Assim chegámos à Praça de África, o ponto mais perigoso do percurso. O Papá espreitou, fez-me sinal de que o caminho estava livre. Pensei «O kota não vê um palmo diante do nariz», mas ele virou a esquina e segui-o. E fui eu que caí.
Levantei-me dorido e humilhado. Tropeçara num cadáver estendido no passeio, um jovem de calças pretas, camisa branca e lacinho. Talvez um empregado de mesa que recolhia a casa depois do trabalho. Já lá não chegou. Se dobrasse a esquina um minuto antes, ou um minuto depois, não seria apanhado no fogo cruzado. Mas foi, sabe-se lá porquê, se é que há um porquê.
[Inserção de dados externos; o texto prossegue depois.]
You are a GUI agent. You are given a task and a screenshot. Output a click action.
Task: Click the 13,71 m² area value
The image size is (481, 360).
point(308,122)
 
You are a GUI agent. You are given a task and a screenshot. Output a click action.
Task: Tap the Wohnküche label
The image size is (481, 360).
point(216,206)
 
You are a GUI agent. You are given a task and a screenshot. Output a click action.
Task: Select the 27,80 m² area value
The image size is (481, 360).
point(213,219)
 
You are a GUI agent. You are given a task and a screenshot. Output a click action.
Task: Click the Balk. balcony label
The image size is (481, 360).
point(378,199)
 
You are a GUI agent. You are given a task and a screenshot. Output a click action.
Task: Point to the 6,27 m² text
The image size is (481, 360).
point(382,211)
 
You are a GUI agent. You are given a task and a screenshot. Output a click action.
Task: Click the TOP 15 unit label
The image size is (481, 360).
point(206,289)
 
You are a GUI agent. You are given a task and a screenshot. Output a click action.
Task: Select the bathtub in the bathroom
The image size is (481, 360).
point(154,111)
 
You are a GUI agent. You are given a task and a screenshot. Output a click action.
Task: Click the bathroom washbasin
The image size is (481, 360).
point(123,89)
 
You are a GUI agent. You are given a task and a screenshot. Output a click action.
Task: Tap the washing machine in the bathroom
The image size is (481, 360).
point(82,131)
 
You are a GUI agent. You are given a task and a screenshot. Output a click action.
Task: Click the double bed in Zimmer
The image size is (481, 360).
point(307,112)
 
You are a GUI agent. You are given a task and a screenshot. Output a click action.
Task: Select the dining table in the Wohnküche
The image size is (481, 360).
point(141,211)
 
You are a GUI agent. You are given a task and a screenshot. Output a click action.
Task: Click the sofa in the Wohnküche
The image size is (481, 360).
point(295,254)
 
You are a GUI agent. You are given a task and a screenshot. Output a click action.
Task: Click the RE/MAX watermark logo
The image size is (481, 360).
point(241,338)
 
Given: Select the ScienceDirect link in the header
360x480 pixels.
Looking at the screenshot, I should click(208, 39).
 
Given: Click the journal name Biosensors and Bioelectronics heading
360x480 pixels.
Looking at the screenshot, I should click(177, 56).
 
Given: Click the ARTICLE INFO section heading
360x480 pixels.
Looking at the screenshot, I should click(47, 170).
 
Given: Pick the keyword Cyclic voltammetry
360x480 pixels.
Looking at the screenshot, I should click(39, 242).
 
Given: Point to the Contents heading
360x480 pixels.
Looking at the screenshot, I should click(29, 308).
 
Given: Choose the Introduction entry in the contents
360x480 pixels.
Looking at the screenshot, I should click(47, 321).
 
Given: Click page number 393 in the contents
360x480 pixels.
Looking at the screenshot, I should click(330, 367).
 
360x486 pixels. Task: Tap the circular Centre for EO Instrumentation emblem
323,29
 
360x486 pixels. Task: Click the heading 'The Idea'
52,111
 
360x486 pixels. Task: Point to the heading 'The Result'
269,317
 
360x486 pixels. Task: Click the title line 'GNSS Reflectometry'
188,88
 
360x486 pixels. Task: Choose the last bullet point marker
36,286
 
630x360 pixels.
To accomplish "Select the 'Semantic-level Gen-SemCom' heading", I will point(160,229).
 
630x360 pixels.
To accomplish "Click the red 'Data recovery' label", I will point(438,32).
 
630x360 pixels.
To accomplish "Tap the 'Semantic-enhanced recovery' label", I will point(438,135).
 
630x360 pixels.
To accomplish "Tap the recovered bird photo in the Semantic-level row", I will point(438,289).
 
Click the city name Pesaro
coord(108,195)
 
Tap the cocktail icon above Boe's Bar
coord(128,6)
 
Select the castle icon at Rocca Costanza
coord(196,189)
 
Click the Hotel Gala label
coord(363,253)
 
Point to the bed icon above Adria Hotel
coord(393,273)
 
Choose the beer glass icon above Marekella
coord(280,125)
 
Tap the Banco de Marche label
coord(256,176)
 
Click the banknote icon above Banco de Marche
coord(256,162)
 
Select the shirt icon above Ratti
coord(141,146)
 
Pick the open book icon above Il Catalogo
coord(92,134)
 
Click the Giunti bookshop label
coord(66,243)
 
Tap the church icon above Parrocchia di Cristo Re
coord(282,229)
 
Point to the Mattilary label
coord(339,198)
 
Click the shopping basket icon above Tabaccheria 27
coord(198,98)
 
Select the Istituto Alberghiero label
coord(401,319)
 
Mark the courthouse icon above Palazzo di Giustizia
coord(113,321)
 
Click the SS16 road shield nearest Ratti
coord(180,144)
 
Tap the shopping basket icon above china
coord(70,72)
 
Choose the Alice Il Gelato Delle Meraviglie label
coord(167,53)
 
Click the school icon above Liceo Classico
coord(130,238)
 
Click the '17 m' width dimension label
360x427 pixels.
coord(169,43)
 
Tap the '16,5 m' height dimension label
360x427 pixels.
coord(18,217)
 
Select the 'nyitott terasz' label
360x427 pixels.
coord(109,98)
Agora está ali estendido, com metade da cabeça a menos. «Já é tarde e o João nunca mais chega» (ou «Já é tarde e o Salimo nunca mais chega») estará a dizer a mãe, ou a namorada, sei lá…
Havia outros cadáveres espalhados pela praça, um soldado e cinco ou seis civis, inchados, grotescos, cobertos de moscas, cada qual no seu charco de sangue meio lambido pelos cães. Sobre eles pairava, adocicado e nauseante, o cheiro a morte.